• **REQUIREMENT**: Copy out the lines beginning at the one with "Screen dimensions: 1460x812" and ending at the last line of the data, both included; pictures stay out.

• **DATA**:
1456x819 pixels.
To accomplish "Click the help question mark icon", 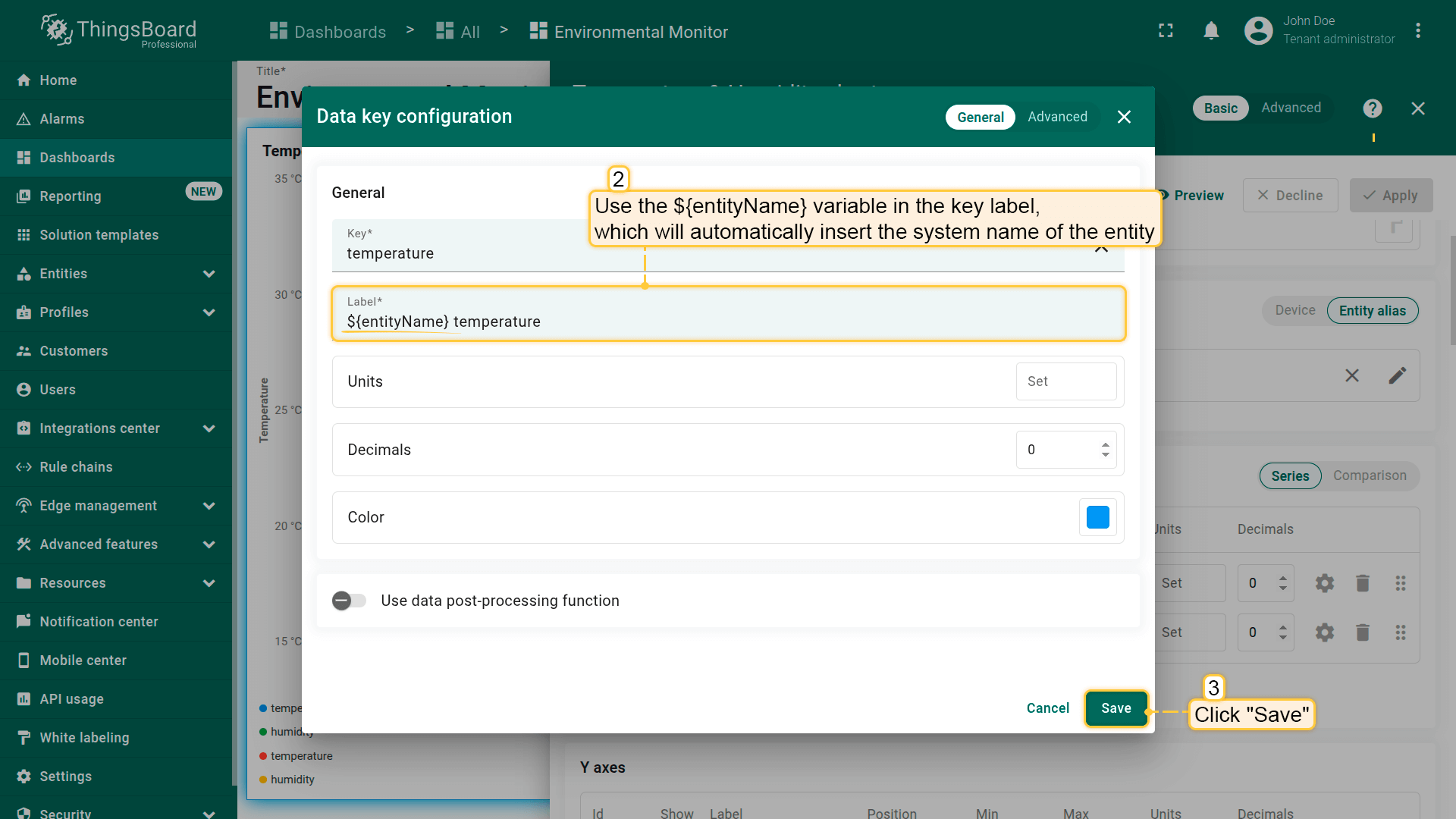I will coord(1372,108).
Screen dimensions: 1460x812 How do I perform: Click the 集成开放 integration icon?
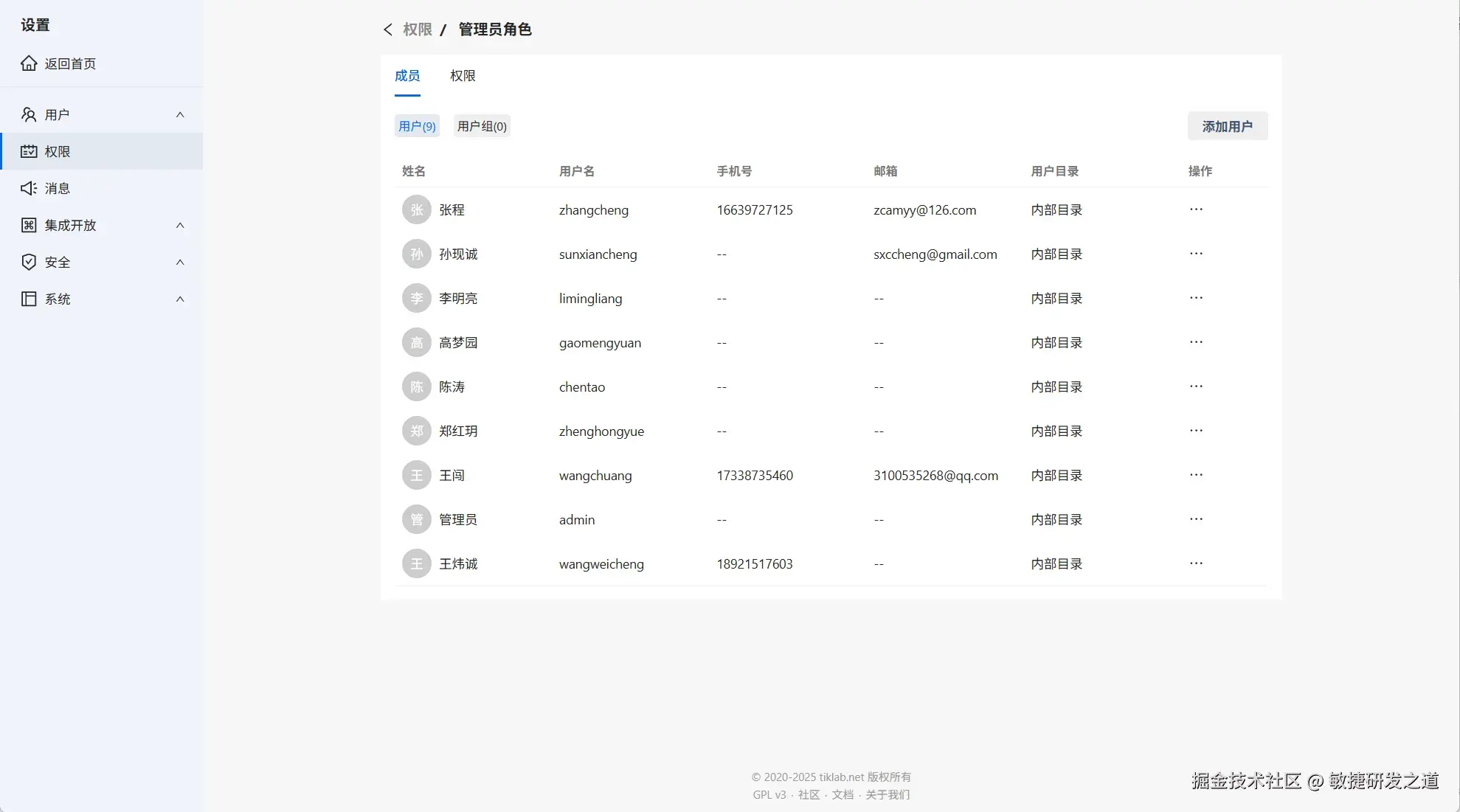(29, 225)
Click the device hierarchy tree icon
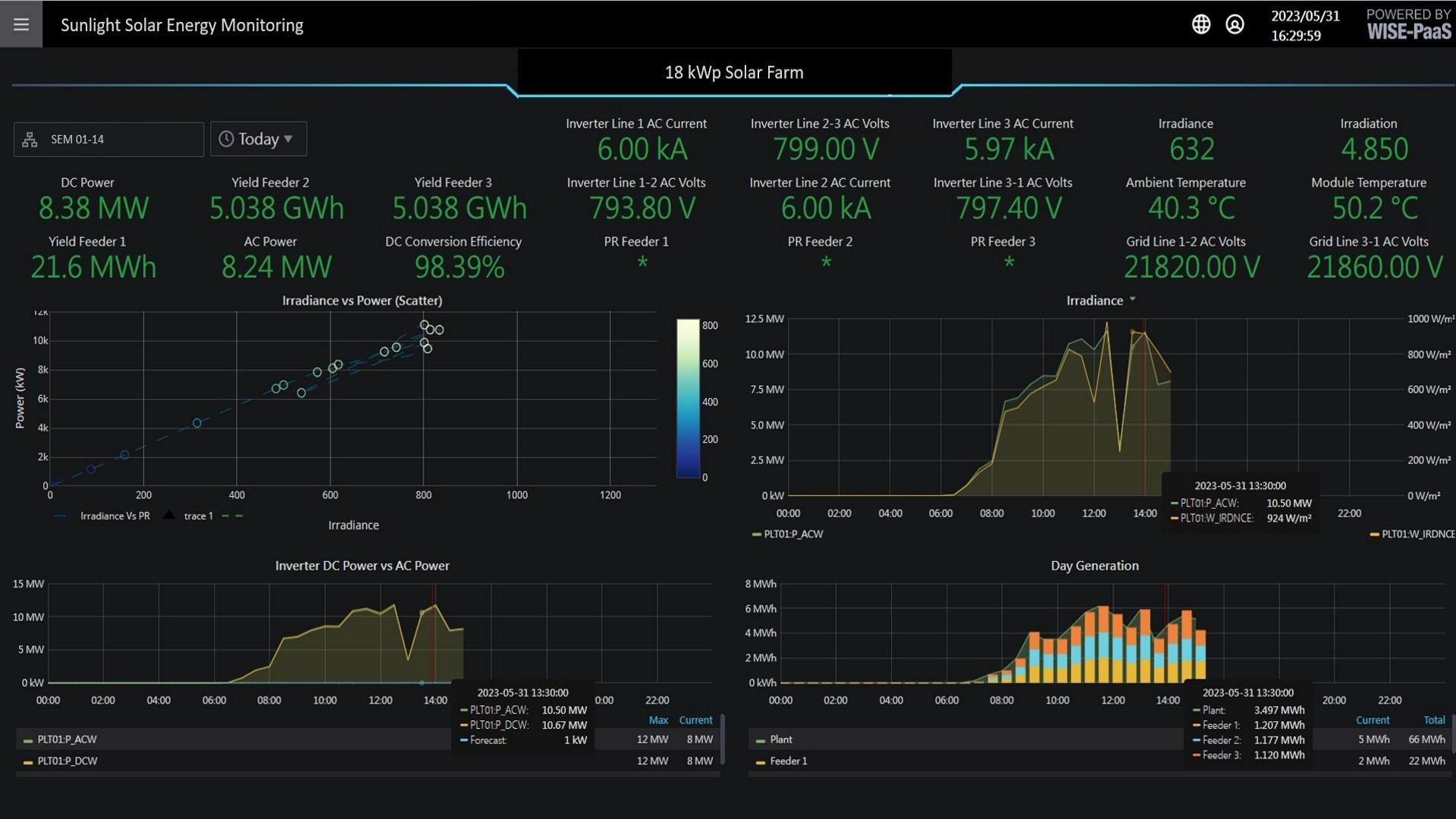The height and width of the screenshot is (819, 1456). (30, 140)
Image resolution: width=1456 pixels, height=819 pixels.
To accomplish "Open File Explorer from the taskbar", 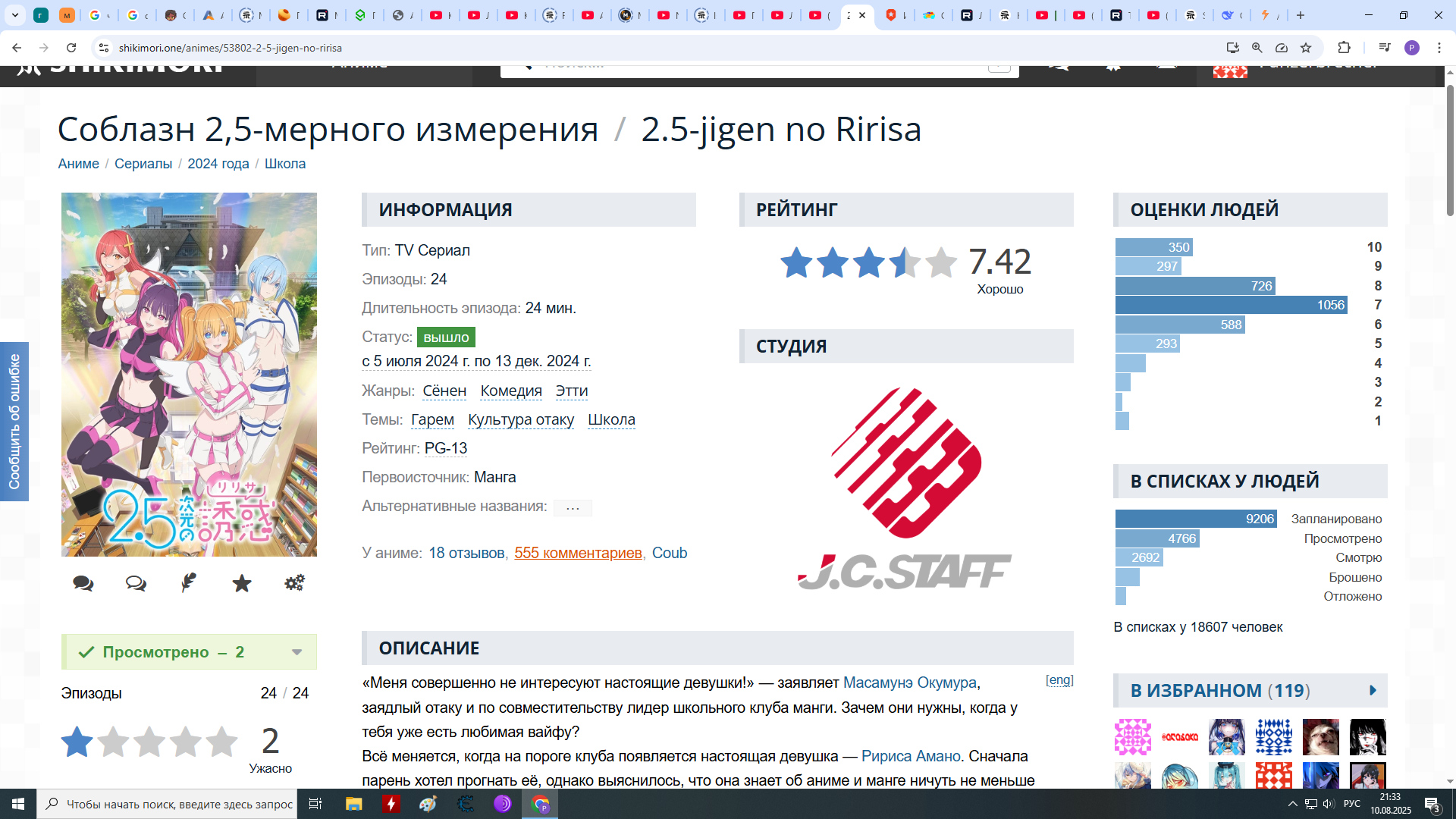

• **SOLUTION**:
Screen dimensions: 1460x812 How do I perform: Click the 集成开放 integration icon?
(29, 225)
Click the device hierarchy tree icon
The height and width of the screenshot is (819, 1456). (30, 140)
Image resolution: width=1456 pixels, height=819 pixels.
To accomplish "Open File Explorer from the taskbar", 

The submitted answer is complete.